■ **Problem to work on**: Wherever a line of the listing holds the string "agent", copy that line.

■ **Available data**:

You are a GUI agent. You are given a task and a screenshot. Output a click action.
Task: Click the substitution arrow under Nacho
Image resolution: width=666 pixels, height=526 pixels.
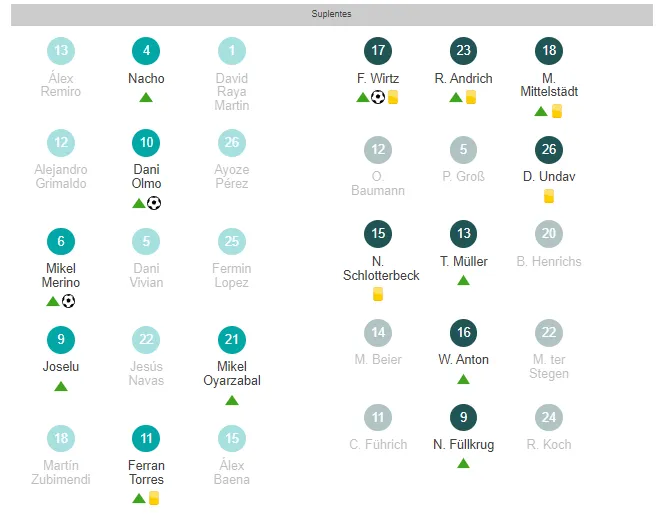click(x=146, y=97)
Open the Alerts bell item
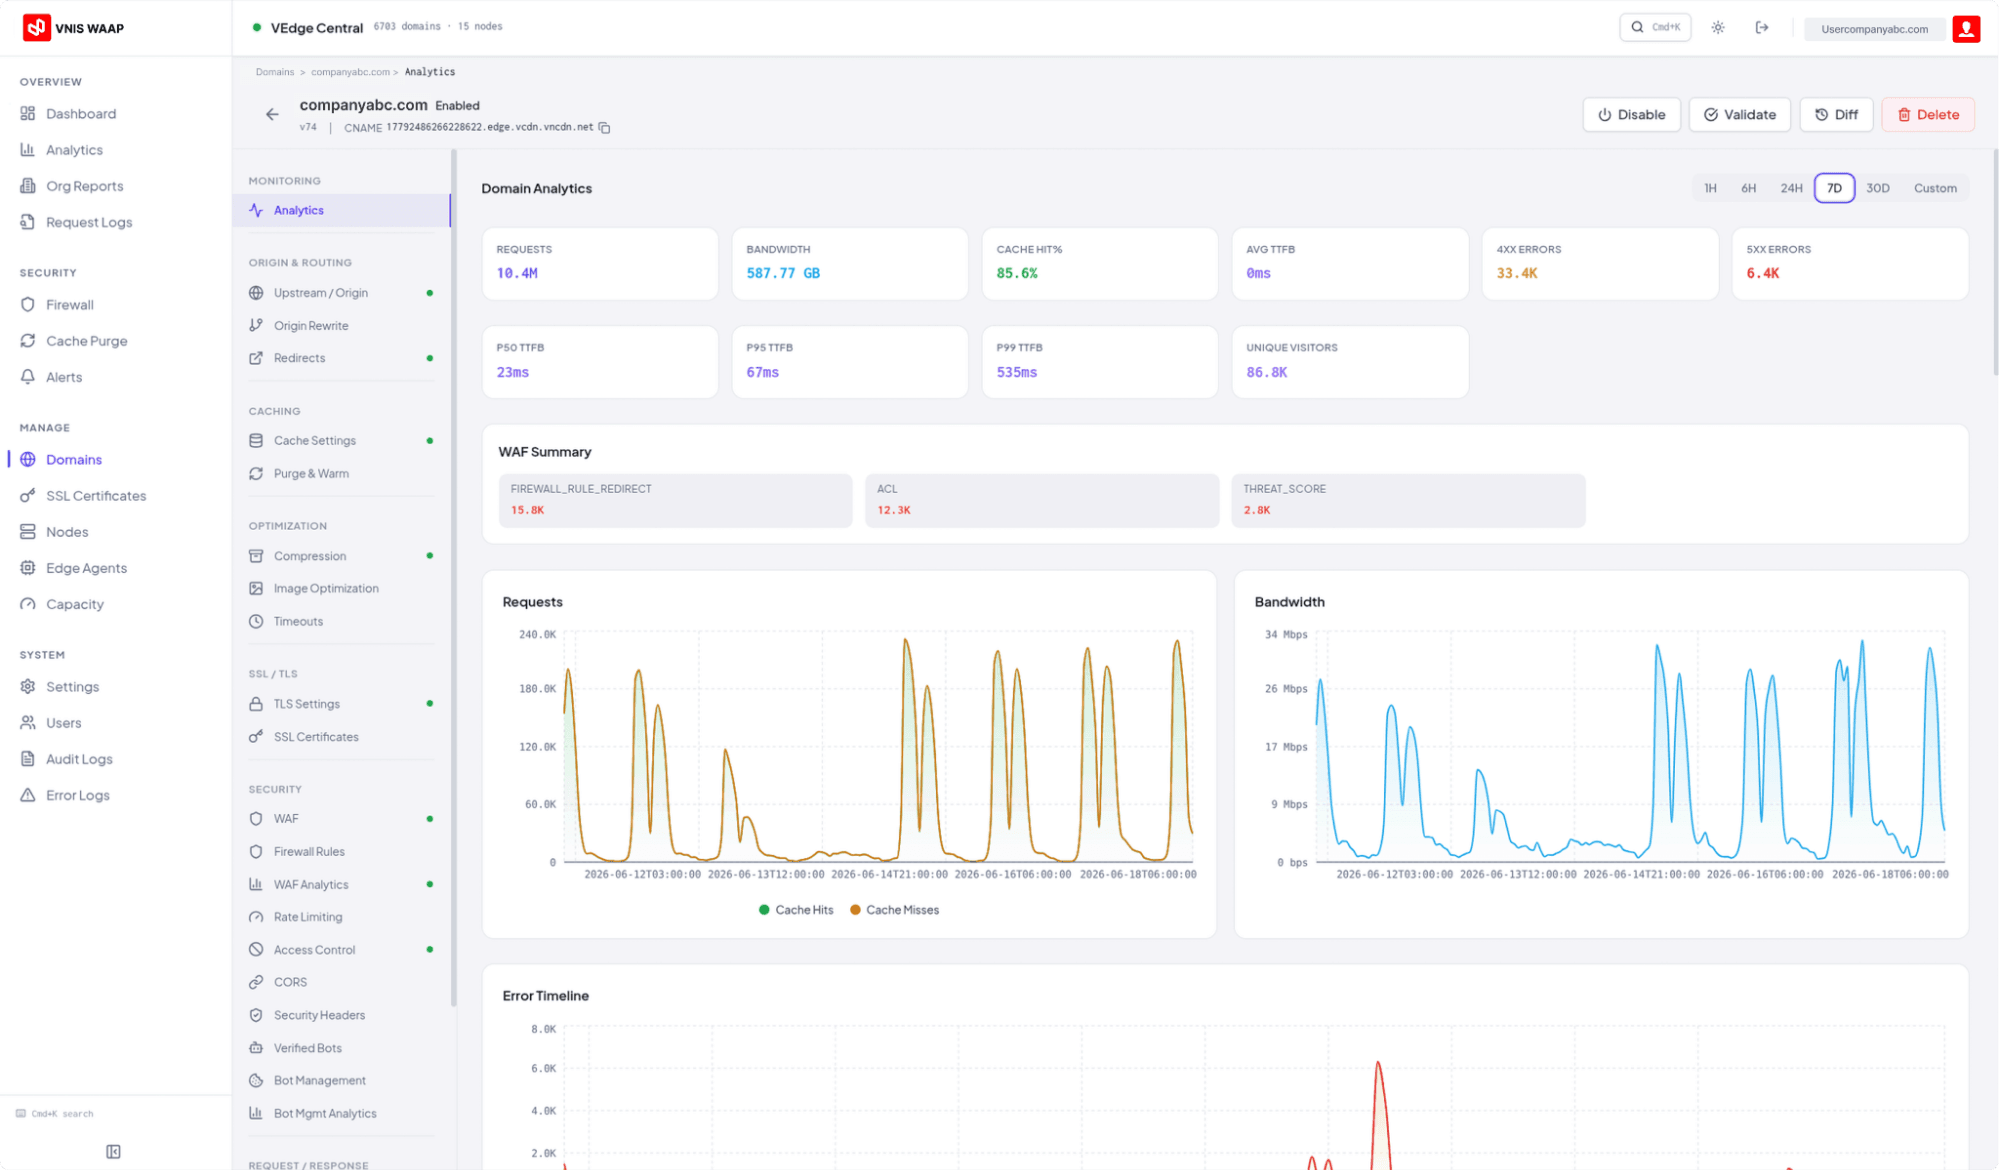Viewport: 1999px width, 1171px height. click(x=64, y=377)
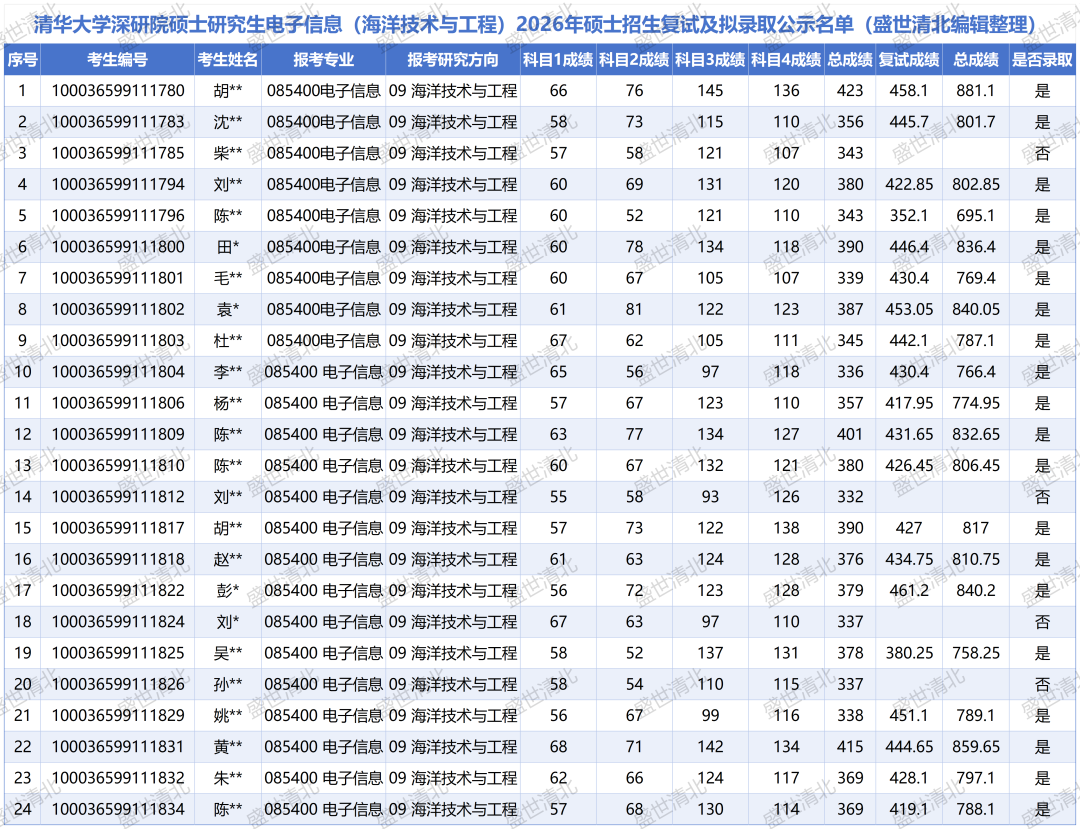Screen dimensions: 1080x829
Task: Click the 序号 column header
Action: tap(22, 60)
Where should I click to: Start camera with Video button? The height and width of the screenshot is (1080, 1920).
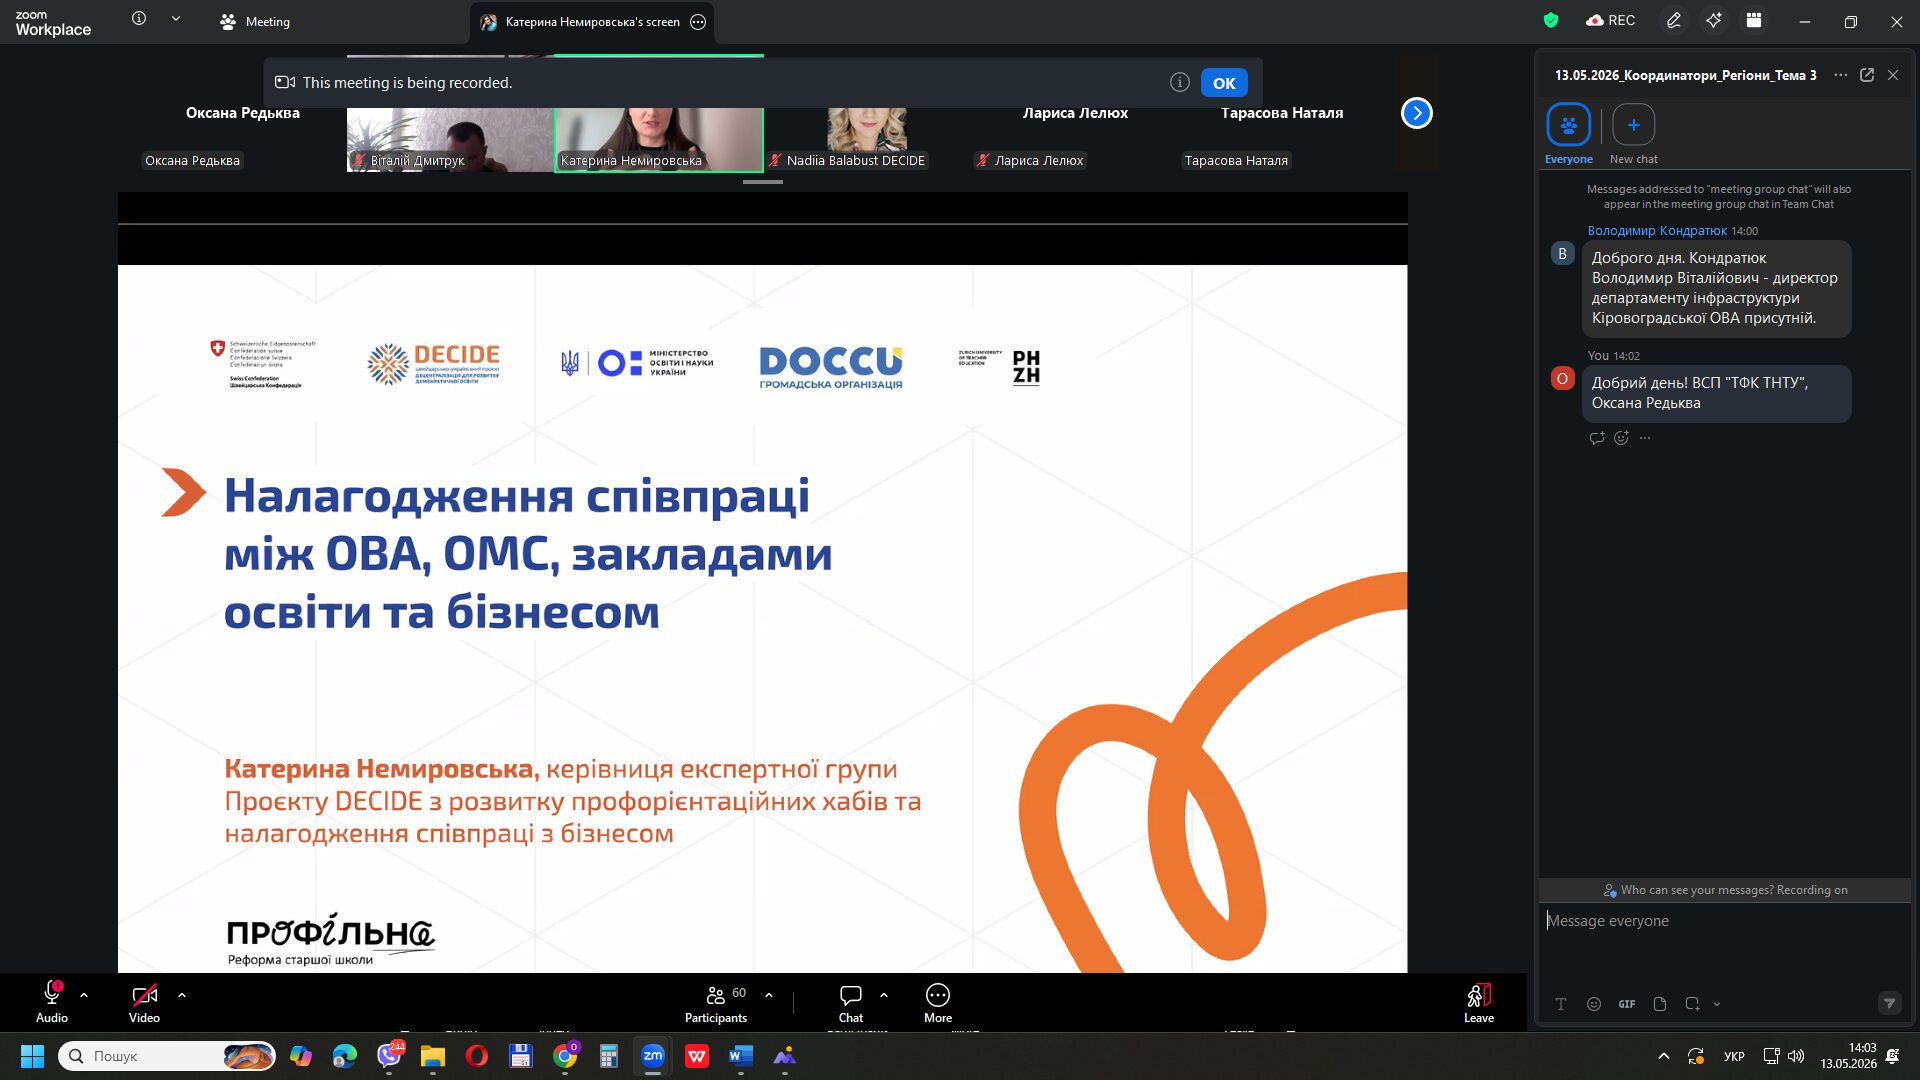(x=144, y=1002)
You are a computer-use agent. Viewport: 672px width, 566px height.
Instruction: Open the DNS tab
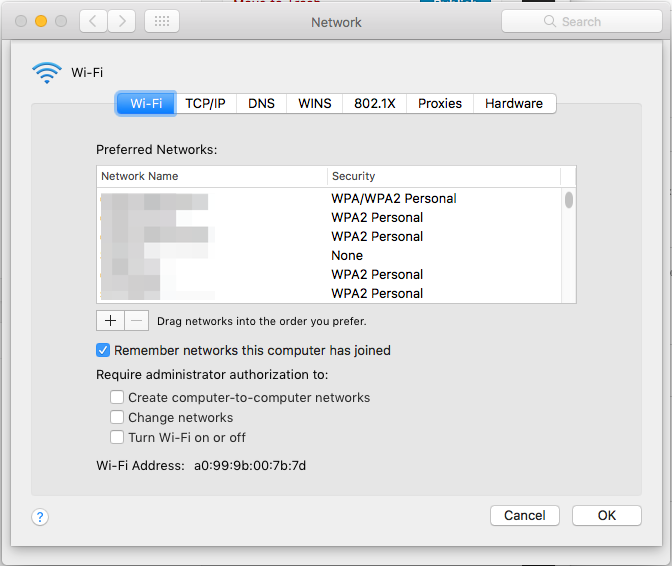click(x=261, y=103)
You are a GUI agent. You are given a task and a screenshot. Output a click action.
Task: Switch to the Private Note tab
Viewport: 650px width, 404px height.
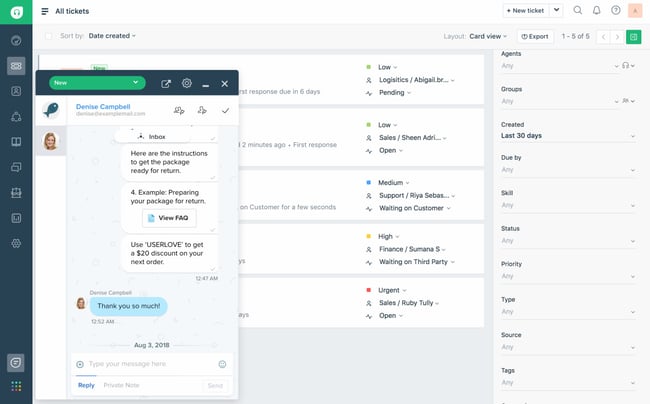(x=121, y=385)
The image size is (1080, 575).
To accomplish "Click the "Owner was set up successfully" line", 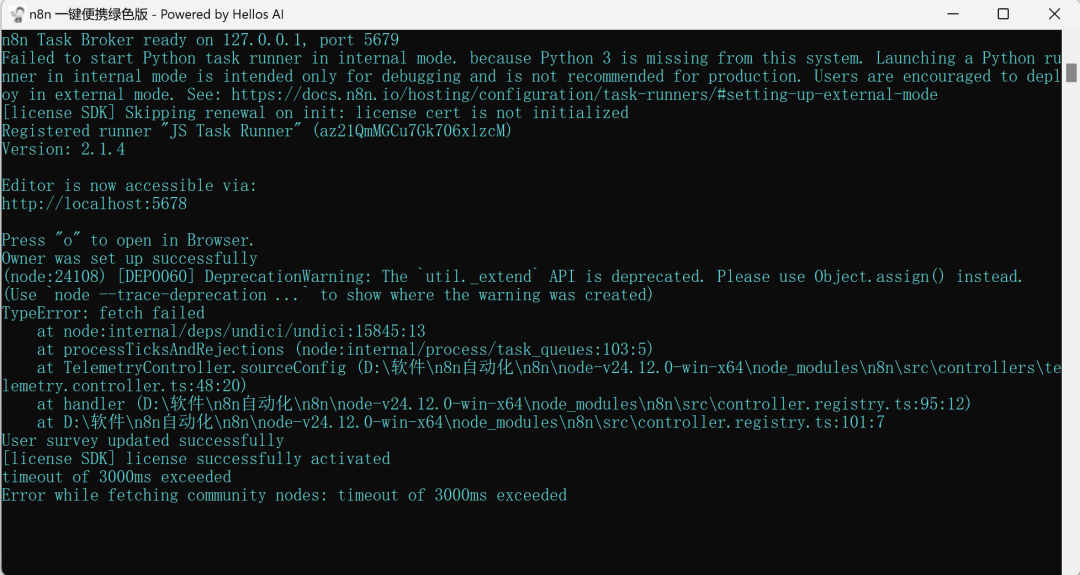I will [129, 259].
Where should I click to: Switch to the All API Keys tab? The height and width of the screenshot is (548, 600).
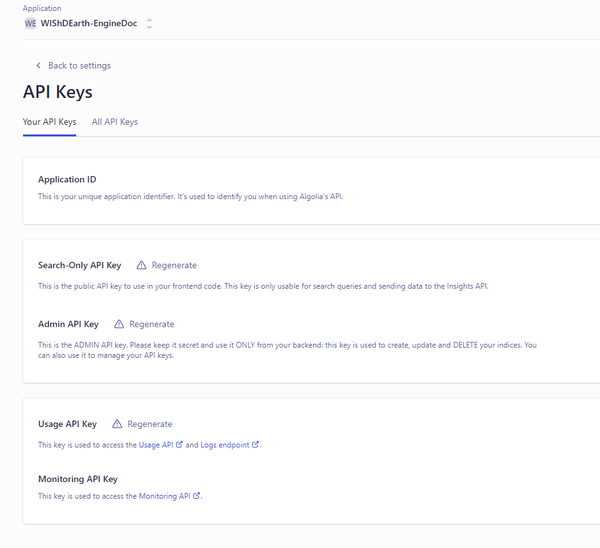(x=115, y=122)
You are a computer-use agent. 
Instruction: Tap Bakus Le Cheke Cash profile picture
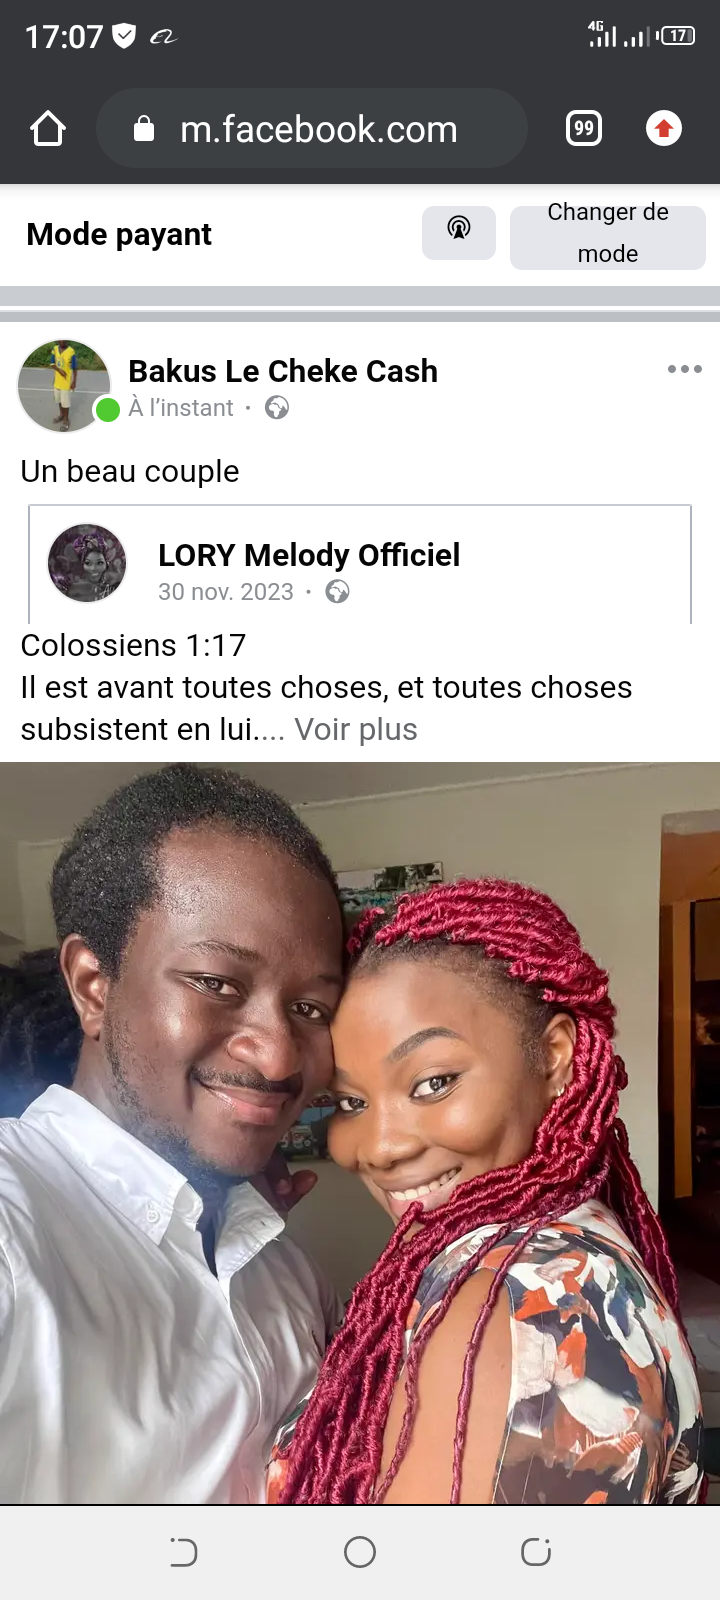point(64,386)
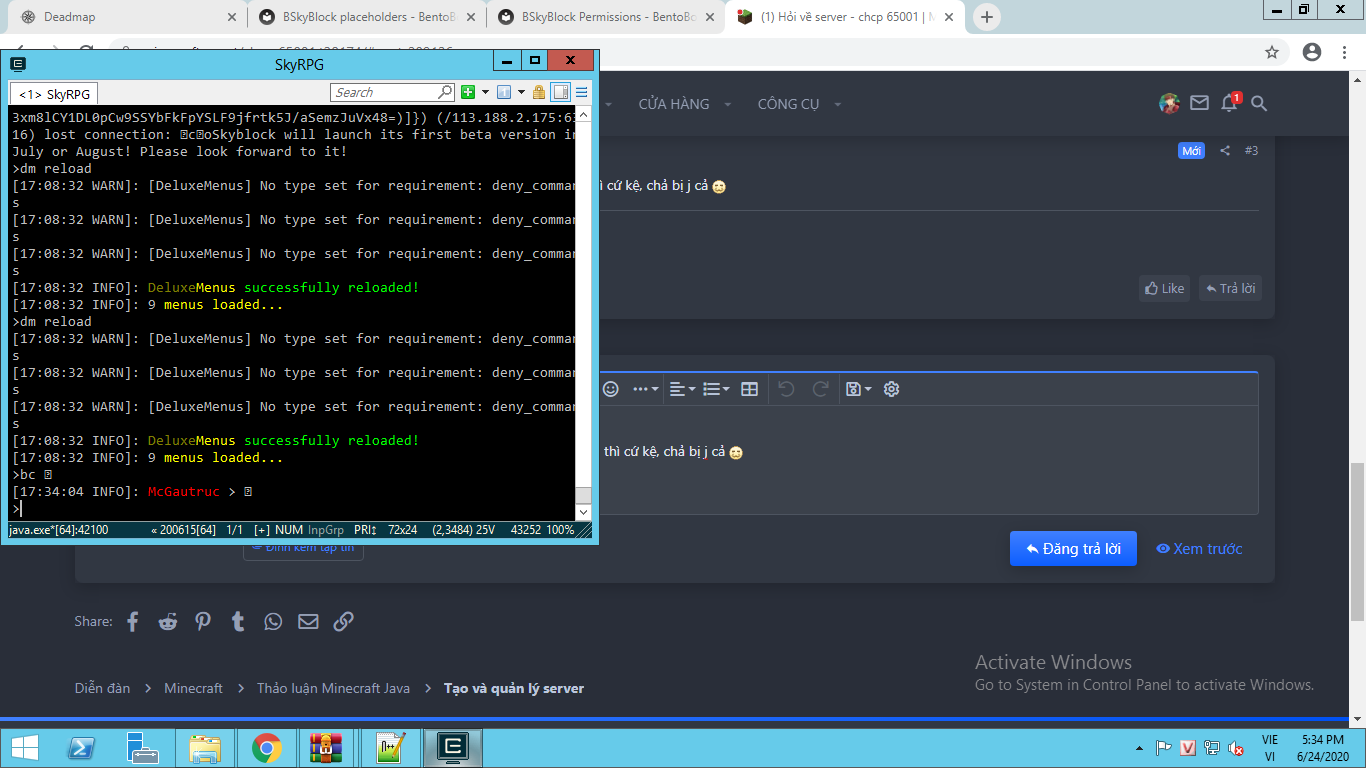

■ **Written response**:
You are a GUI agent. You are given a task and a screenshot. Output a click action.
You are a computer-use agent. Viewport: 672px width, 566px height.
You are a GUI agent. You are given a task and a screenshot. Output a click action.
You are a computer-use agent. 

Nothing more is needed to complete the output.